07.10.2019

‘Linda Ronstadt: The Sound of My Voice’ Reveals Trailblazing Voice In Dignified Perspective (FILM REVIEW)

Linda Ronstadt: The Sound of My Voice may be the most well-wrought bio-pic/documentary of a contemporary musical figure in recent memory. Rob Epstein and Jeffrey Friedman’s film moves at a steady pace from the beginning to the end and, bereft of any melodrama whatsoever, it is a clear reflection of its down-to-earth subject. Notwithstanding the singer’s coquettish appearance in her younger years (flaunted to some degree, for instance, in the Boy Scout uniform tailored for the stage), Ronstadt is portrayed largely as she is today: dignified, independent and matter of fact, confident but self-deprecating and, much more often than not, very self-aware about the peaks and valleys of her career and her life as a whole.

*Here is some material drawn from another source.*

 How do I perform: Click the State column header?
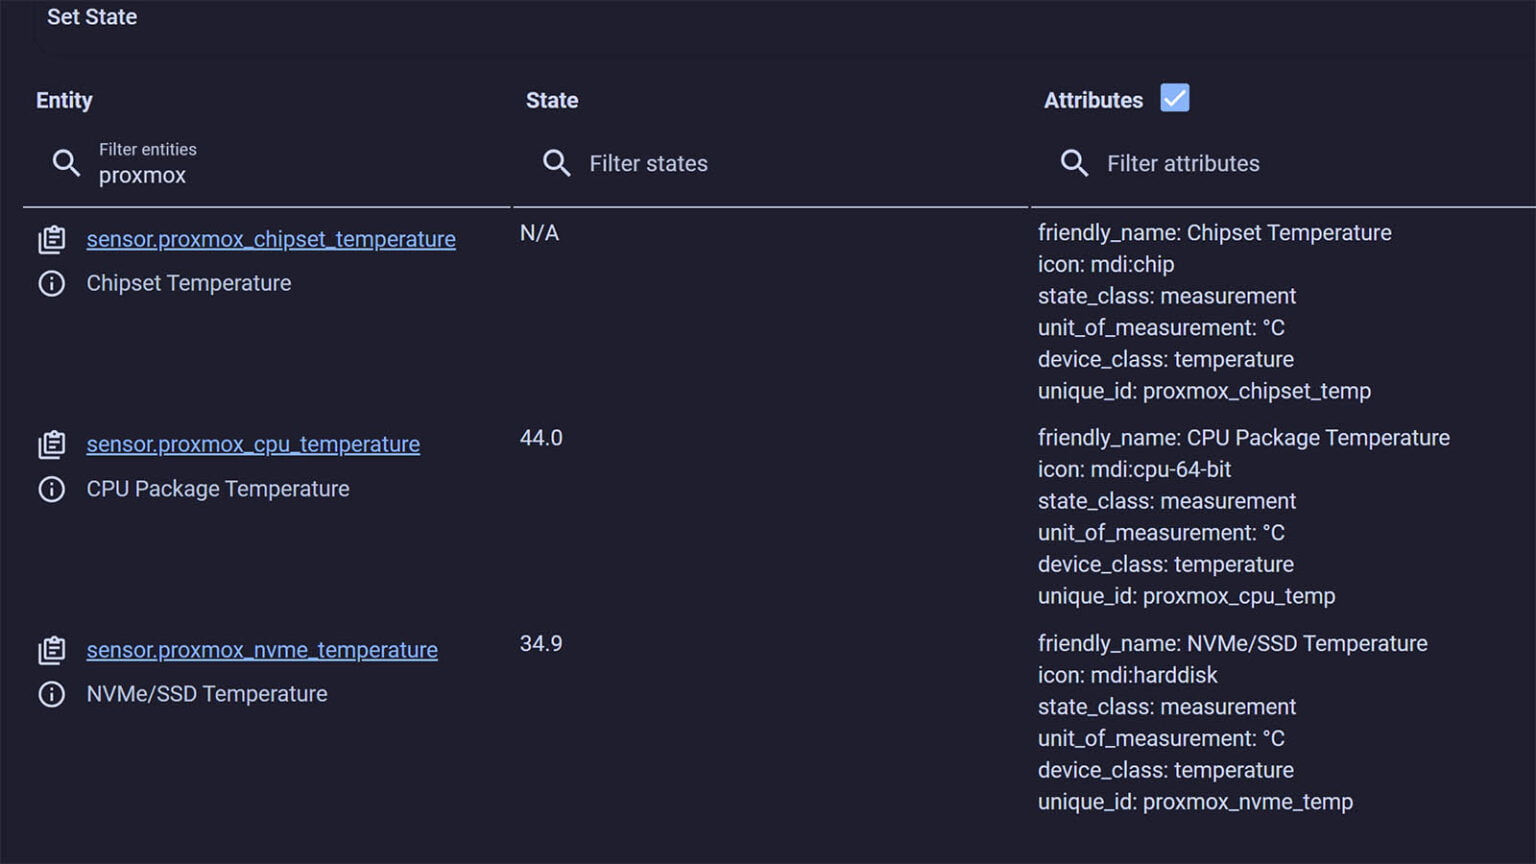click(x=552, y=100)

The title carries additional resonance because Ronstadt does much of the narration herself throughout the duration of the film. Vintage archive photos and video weave in and out of interviews with notable figures who possess first hand experience with her the singer’s life and times: Don Henley drummed in her band on her first major tour (which is where he met future song-writing partner and co-founder of the Eagles, the late Glenn Frey), Davis Geffen headed his Asylum Records where she found her greatest success and John Boylan has insight as fascinating from his point of view as an early studio producer as does Jackson Browne from his perspective as her Seventies So-Cal peer.